Collagens are a superfamily of glycoproteins mainly found in the extracellular matrix. They are the most abundant proteins in the human body. Collagens are characterized by a right handed triple helix formed out of three lefthanded α-chains representing repeats of the motif G-X-Y, where (hydroxy)proline and (hydroxy)lysine are often found at positions X and Y. To act as a functional collagen, selected hydroxylysine residues have to be further modified by the addition of either galactose or the disaccharide glucosylgalactose. This glycosylation of collagen takes place in the endoplasmic reticulum before the formation of the triple helix and is mediated by specific β(1-O)
galactosyl- and α(1-2) glucosyltransferase enzymes. The molecular nature of these glycosyltransferases has remained unknown to date. The present study describes the identification of collagen galactosyltransferase enzymes
using a strategy based on affinity chromatography and protein sequencing by mass spectrometry. Three structurally related candidate genes were cloned and expressed in Sf9 insect cells using the baculovirus system. Two of the
three candidate glycosyltransferases (GLT25D1 and GLT25D2) were confirmed to be active collagen galactosyltransferases. The collagen galactosyltransferase genes are differentially expressed in human tissues, suggesting that these enzymes may show preference for different types of collagens or contribute to the varying extent of collagen glycosylation throughout tissues. This was supported by showing a selective preference of GLT25D1 and GLT25D2 for collagen type III and collagen type IV acceptors. GLT25D1 showed a higher enzymatic activity on deglycosylated collagen type I to type V than GLT25D2. Collagen glycosylation is conserved in animals and collagen is also found in several prokaryotic genomes. Proteins sharing structural similarity with the collagen galactosyltransferases have been found in prokaryotes and even in virus. The Acanthamoeba polyphaga mimivirus has been detected as an unique member of the nucleo-cytoplasmic large DNA virus family being clearly a virus but also showing features never seen before in viruses. Mimivirus is the largest known DNA virus with a 1.2 Mbp linear dsDNA genome. It was reported that mimivirus encodes eight proteins with a collagen triple helix motif. These collagens are most probably found in the fibrils of the virus capsid. These fibrils cover the whole icosahedral virus capsid, which are specific for mimivirus. As the Gram staining of mimivirus is positive, it is supposed that the viral fibrils are glycosylated. This suggests that the mimiviral collagens might be post-translationally modified by hydroxylation and subsequent glycosylation.
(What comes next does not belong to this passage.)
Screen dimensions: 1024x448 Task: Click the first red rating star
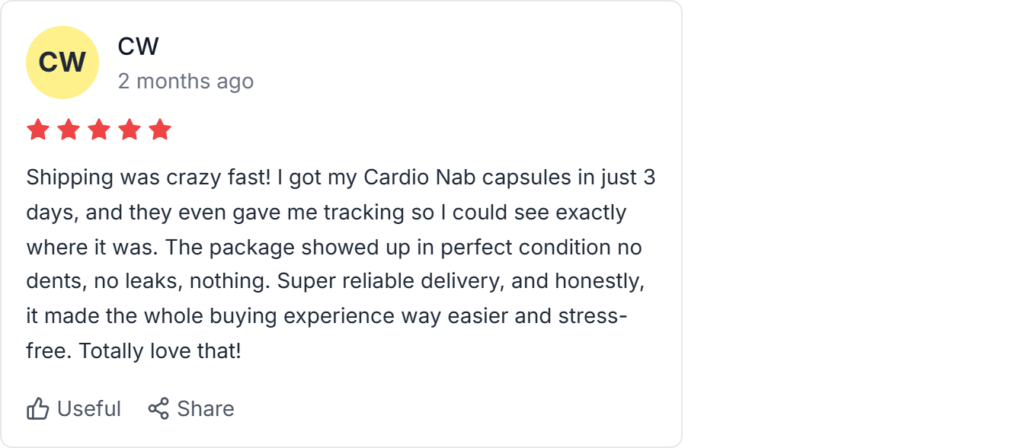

In this study, the protein L230 was identified as a mimiviral collagen glucosyltransferase transferring glucose on the acceptor hydroxylysine on animal and on mimiviral collagens. This addition of glucose on the acceptor hydroxylysine in collagen has not been reported up to now. It seems that collagen glycosylation in mimivirus is different than in animal collagens. In conclusion, this work reports the identification and characterization of the
two human collagen galactosyltransferases GLT25D1 and GLT25D2 and the identification of the mimiviral collagen glucosyltransferase L230.